[Passage shown — start]

Martinez-Glez et al. (2012) performed genomewide homozygosity mapping in 4 sibs, 2 of whom had severe osteogenesis imperfecta and a large umbilical hernia, from a consanguineous Egyptian family. The mapping showed no linkage to any known OI genes and revealed in the 2 affected sibs a 10.27-Mb homozygous region on chromosome 8p, which contained the procollagen I C-terminal propeptide (PICP) endopeptidase gene BMP1, and a 35.4-Mb homozygous region on chromosome 3.


Molecular Genetics

By direct sequencing of the BMP1 gene in a proband with severe autosomal recessive osteogenesis imperfecta and a large umbilical hernia, the offspring of consanguineous Egyptian parents, Martinez-Glez et al. (2012) identified homozygosity for a missense mutation in the BMP1 gene (F249L; 112264.0001). The same mutation was found in the proband's affected brother. Their parents and unaffected sibs were heterozygous for the mutation.

In 2 affected sibs of a consanguineous family from Turkey with increased bone mineral density and multiple recurrent fractures, Asharani et al. (2012) identified homozygosity for a missense mutation (G12R; 112264.0002) in the BMP1 gene. The mutation was identified by combined whole-exome sequencing and filtering for homozygous stretches of identified variants.

[Passage shown — finish]
[Exercise data — start]

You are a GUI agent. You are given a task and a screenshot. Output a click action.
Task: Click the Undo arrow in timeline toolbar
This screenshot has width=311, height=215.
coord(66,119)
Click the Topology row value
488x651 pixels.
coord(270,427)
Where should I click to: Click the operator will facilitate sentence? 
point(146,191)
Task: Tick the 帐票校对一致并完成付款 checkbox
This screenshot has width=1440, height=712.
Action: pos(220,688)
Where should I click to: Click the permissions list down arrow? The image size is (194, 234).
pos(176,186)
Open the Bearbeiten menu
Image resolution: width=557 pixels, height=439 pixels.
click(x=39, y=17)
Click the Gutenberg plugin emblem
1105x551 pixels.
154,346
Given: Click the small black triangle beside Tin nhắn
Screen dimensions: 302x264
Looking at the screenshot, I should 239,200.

[Exercise data — finish]

> [Assigned task]: Write what comes next in the passage on BMP1 mutations and osteogenesis imperfecta, starting after its final sentence.

> [Written answer]:
In a 3-year-old Pakistani boy with osteogenesis imperfecta and normal bone density, who was negative for mutation in the procollagen type I alpha-chain genes and 3 other known OI-associated genes, Valencia et al. (2014) performed genomewide SNP array hybridization, which revealed a large 99-Mb region of homozygosity on chromosome 8, encompassing BMP1. Sequencing the BMP1 gene revealed homozygosity for the G12R missense mutation. Immunofluorescence and electron microscopy demonstrated impaired assembly of type I collagen fibrils in the extracellular matrix of both G12R and F249L mutant fibroblasts.

In 4 unrelated patients of French Canadian origin with bone fragility, 2 of whom were originally reported by Munns et al. (2004) as patients 1 and 2, Fahiminiya et al. (2015) identified a point mutation in the 3-prime untranslated region of the BMP1 gene (112264.0003), affecting the polyadenylation site of the BMP1 short isoform. Three of the patients were homozygous, whereas the fourth was compound heterozygous for that mutation and a splice site mutation (112264.0004) in BMP1. Clinical assessment of 7 heterozygous family members revealed no history of fractures except after significant trauma, and their bone densitometries were in the normal range. Fahiminiya et al. (2015) found that patient 3 of Munns et al. (2004) carried a nonsense mutation in the COL1A1 gene (120150) that had not been detected by previous heteroduplex screening.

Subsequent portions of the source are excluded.